Um die Arbeitslosigkeit einzudämmen, wird auch von uns politisch Verantwortlichen der Trend hin zu einer verstärkten selbständigen Erwerbstätigkeit immer wieder beschworen. Auch der Nationale Aktionsplan zur Beschäftigung in Österreich widmet diesem Kapitel einige Zeilen. Nur ist, wie wir alle wissen, Papier geduldig. Meistens sind es nämlich nur die Söhne und Tochter von Selbständigen, die von ihren Eltern zu einer Denkungsart in Richtung selbständige Erwerbstätigkeit erzogen und dann einer entsprechenden Ausbildung zugeführt werden.

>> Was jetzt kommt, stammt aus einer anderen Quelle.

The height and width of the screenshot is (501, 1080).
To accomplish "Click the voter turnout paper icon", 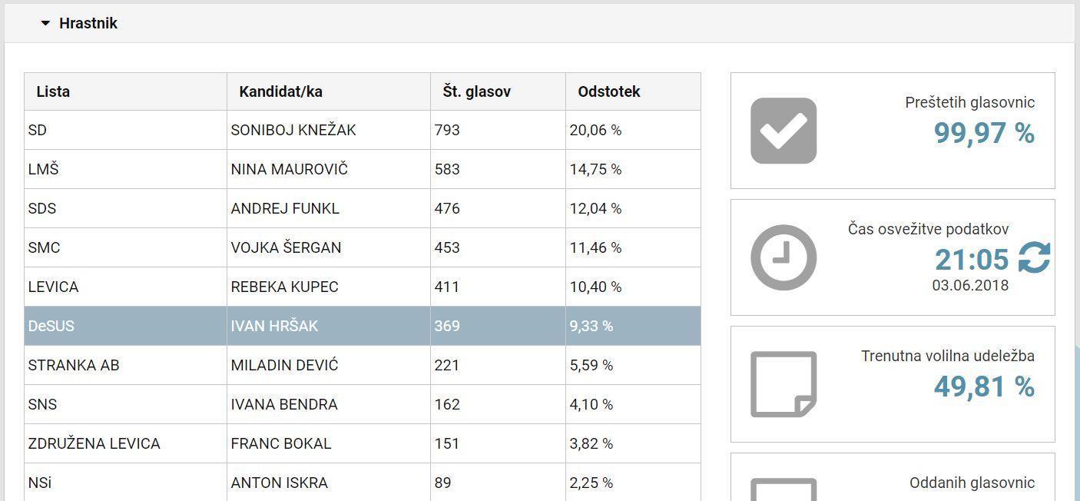I will coord(783,384).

Ich stellte zum Beispiel meinem Sohn, der derzeit die vierte Klasse der Handelsakademie absolviert, die Frage: Ist in eurer Schule die Selbständigkeit im Berufsleben ein Thema? Seine Antwort lautete nach einigem Überlegen: Eigentlich wird darüber nicht gesprochen! Jede Handlung beginnt aber im Kopf. Es muß uns deshalb gelingen, die selbständige Erwerbstätigkeit in den Schulen, in den höheren Schulen, an den Universitäten und in allen Ausbildungsstätten, selbstverständlich natürlich besonders in den Fachhochschulen, zu thematisieren. So lange aber, meine sehr verehrten Damen und Herren, der Verdienst und die Anerkennung bei einer Beschäftigung ohne persönliche Haftung größer sind als bei selbständiger Tätigkeit mit voller persönlicher Haftung, solange kann der Trend hin zur selbständigen Erwerbstätigkeit nicht allzu groß sein.

Es gilt also in allen Schultypen, im besonderen aber in den Fachhochschulen, bei der Ausbildung verstärkt Anreize zur selbständigen Erwerbstätigkeit zu geben, gleichzeitig aber auch Hindernisse auf dem Weg dorthin zu beseitigen und Belastungen wie mangelnde Anerkennung der dabei erbrachten Leistungen abzubauen.

Unsere Gesellschaft ist in einem ungeheuer dynamischen Umbruch begriffen. Unsere Verantwortung als Gesetzgeber ist es, mit dieser dynamischen Entwicklung Schritt zu halten, damit nicht nur heute, sondern auch in der Zukunft der hervorragende Wirtschaftsstandort Österreich gewahrt bleibt. – Ich danke Ihnen für Ihre Aufmerksamkeit. (Beifall bei der ÖVP und bei Bundesräten der SPÖ.)

15.15

Präsident Ludwig Bieringer: Weiters zu Wort gemeldet hat sich Frau Vizepräsidentin Anna Elisabeth Haselbach. Ich erteile ihr dieses.

15.15

Bundesrätin Anna Elisabeth Haselbach (SPÖ, Wien): Herr Präsident! Verehrte Damen und Herren! Chancen auf Bildung zu gewährleisten, ist in zweierlei Hinsicht unabdingbar notwendig: einerseits, um den Menschen die Möglichkeit zur Entfaltung all ihrer Fähigkeiten zu geben, und andererseits, um der Gesellschaft innovative Kräfte in Wissenschaft und Forschung sowie Technik zur Verfügung stellen zu können, und zwar innovative Kräfte, die für eine konkurrenzfähige Wirtschaft und für die Sicherung von Lebensqualität notwendig sind.

Um den Anforderungen einer sich immer rascher verändernden Welt auch gerecht werden zu können, bedarf es Bildung als Grundlage. Unser Bildungssystem muß durchlässig sein, damit von den Lernenden beziehungsweise Studierenden die individuellen Interessen bestmöglich verfolgt und die gebotenen Möglichkeiten im Interesse der Gesellschaft optimal genützt werden können.